GIVEN PASSAGE:
/---

In opposition, Wardwell argued that Vertical was not a BFP because Wardwell resided at the property at the time of the purchase, so Vertical had a duty to inquire about her potential rights to the property. Vertical had also purchased the property at a price “substantially below market value,” which put Vertical on notice that Brian’s title was defective. Wardwell claimed that Welsh and Simis were liable because they conspired with Vertical to wrongfully obtain and retain Wardwell’s property. She claimed Vertical, Welsh, and Simis had acted in an extreme and outrageous manner after purchasing the residence, and her conversion claim was based on the theft of proceeds from the sale of her home.

After hearing argument, the trial court sustained the demurrer. In a written order, the court found that Wardwell had not pled facts to show that Vertical had actual or constructive notice of her competing claim to the property. Likewise, there were no facts pled against Welsh and Simis other than the bare conclusion that they were conspirators. Wardwell had failed to allege facts sufficient to state any claim. The court dismissed Wardwell’s complaint with prejudice and entered judgment accordingly.

Harcourts answered the complaint and filed a motion for judgment on the pleadings. It argued that Wardwell’s complaint failed to state a cause of action for substantially the same reasons as the earlier demurrer. The court granted the motion and entered judgment against Wardwell.[2]

DISCUSSION

I
Standards of Review

“The sustaining of a demurrer without leave to amend is reviewed de novo. The reviewing court exercises its independent judgment as to whether a cause of action has been stated as a matter of law.” (Los Altos El Granada Investors v. City of Capitola (2006) 139 Cal.App.4th 629, 648.) “A motion for judgment on the pleadings is equivalent to a demurrer and is governed by the same de novo standard of review.” (Adams v. Bank of America, N.A. (2020) 51 Cal.App.5th 666, 670 (Adams).)

\---

DATA:
/---

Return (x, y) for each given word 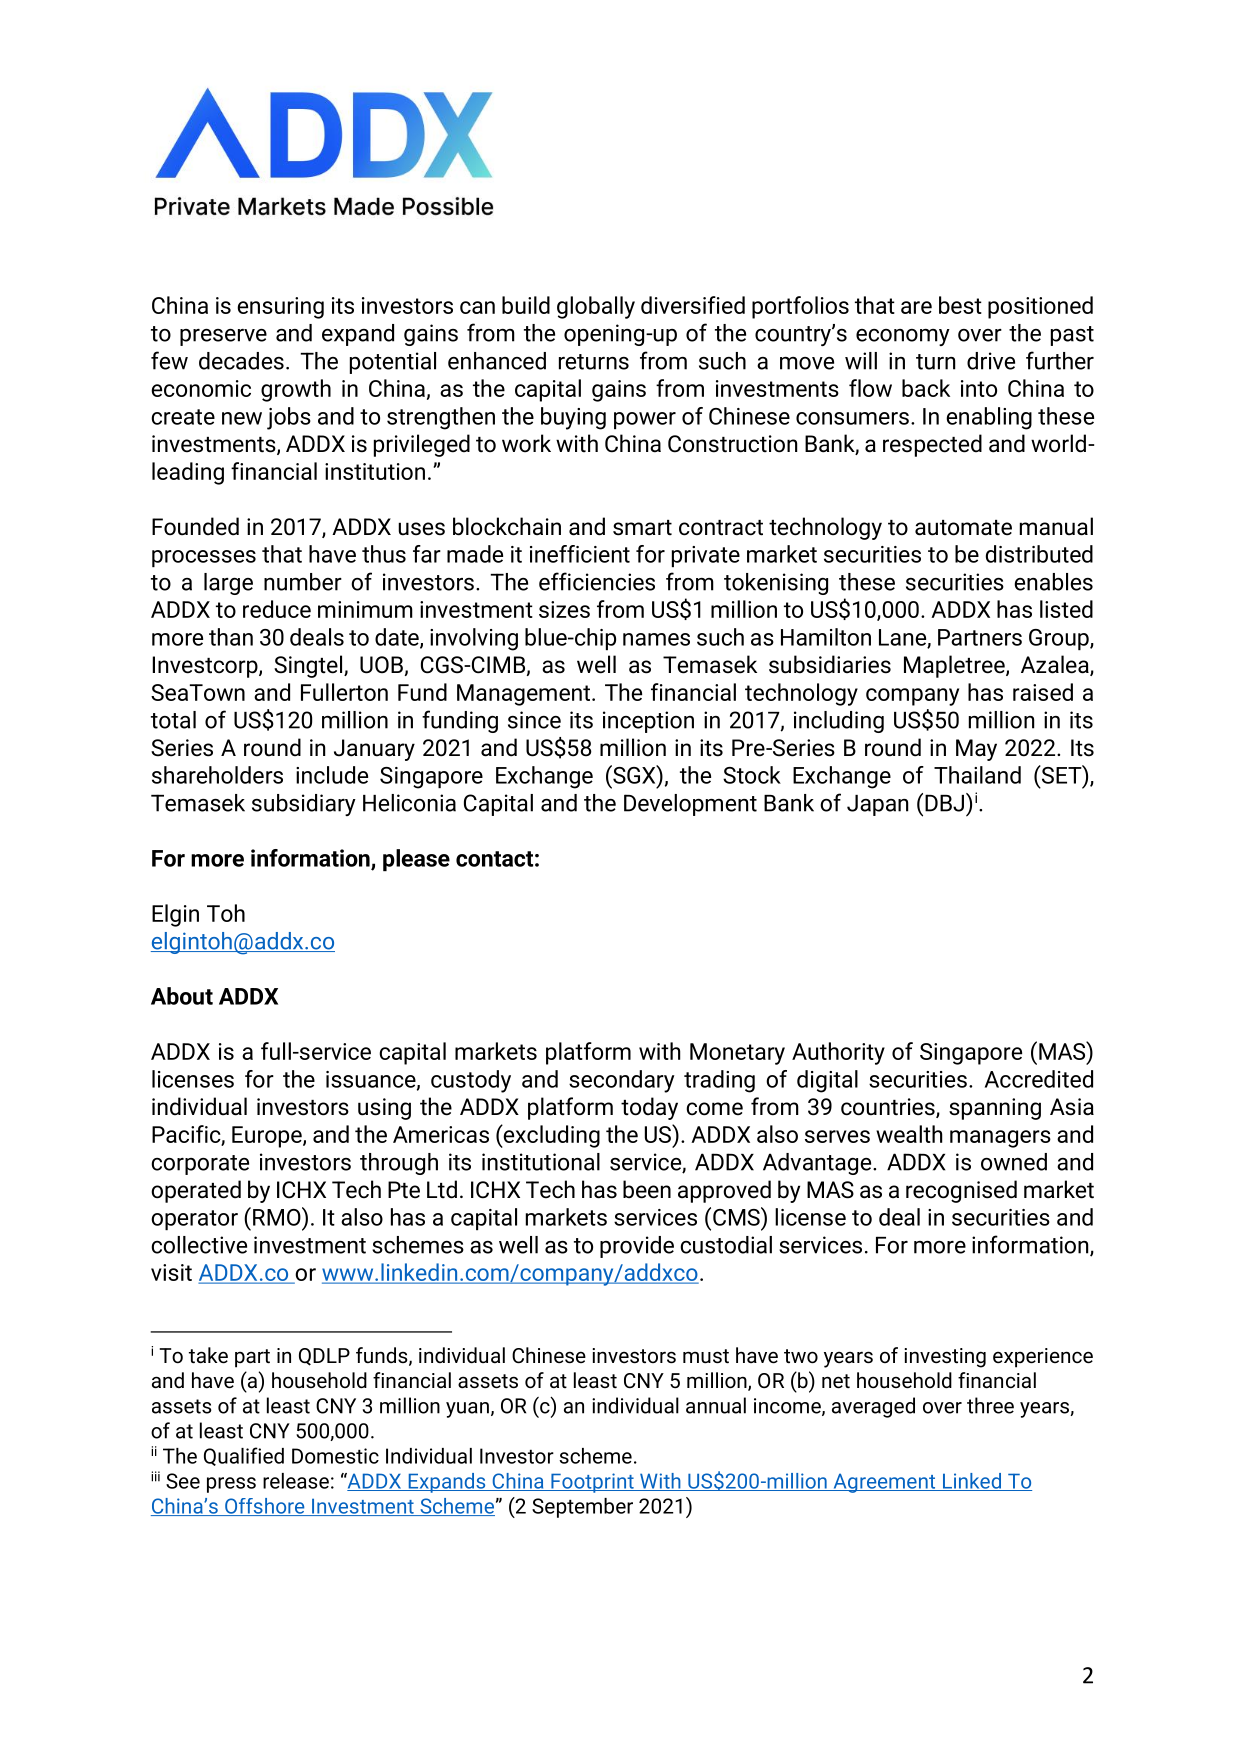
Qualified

\---

EXERCISE DIRECTIONS: Write the next part of the court opinion on Wardwell's lawsuit over her home, starting right after its final sentence.

FINAL ANSWER:
“In reviewing the sufficiency of a complaint against a general demurrer, we are guided by long-settled rules. ‘We treat the demurrer as admitting all material facts properly pleaded, but not contentions, deductions or conclusions of fact or law. [Citation.] We also consider matters which may be judicially noticed.’ [Citation.] Further, we give the complaint a reasonable interpretation, reading it as a whole and its parts in their context. [Citation.] When a demurrer is sustained, we determine whether the complaint states facts sufficient to constitute a cause of action. [Citation.] And when it is sustained without leave to amend, we decide whether there is a reasonable possibility that the defect can be cured by amendment: if it can be, the trial court has abused its discretion and we reverse; if not, there has been no abuse of discretion and we affirm. [Citations.] The burden of proving such reasonable possibility is squarely on the plaintiff.” (Blank v. Kirwan (1985) 39 Cal.3d 311, 318 (Blank); see Adams, supra, 51 Cal.App.5th at pp. 670-671.)

We adopt “a liberal construction of the pleading” and draw “all reasonable inferences in favor of the asserted claims.” (Candelore v. Tinder, Inc. (2018) 19 Cal.App.5th 1138, 1143.) But “[w]here a pleading includes a general allegation, such as an allegation of an ultimate fact, as well as specific allegations that add details or explanatory facts, it is possible that a conflict or inconsistency will exist between the general allegation and the specific allegations. To handle these contradictions, California courts have adopted the principle that specific allegations in a complaint control over an inconsistent general allegation. [Citations.] Under this principle, it is possible that specific allegations will render a complaint defective when the general allegations, standing alone, might have been sufficient.” (Perez v. Golden Empire Transit Dist. (2012) 209 Cal.App.4th 1228, 1235-1236.)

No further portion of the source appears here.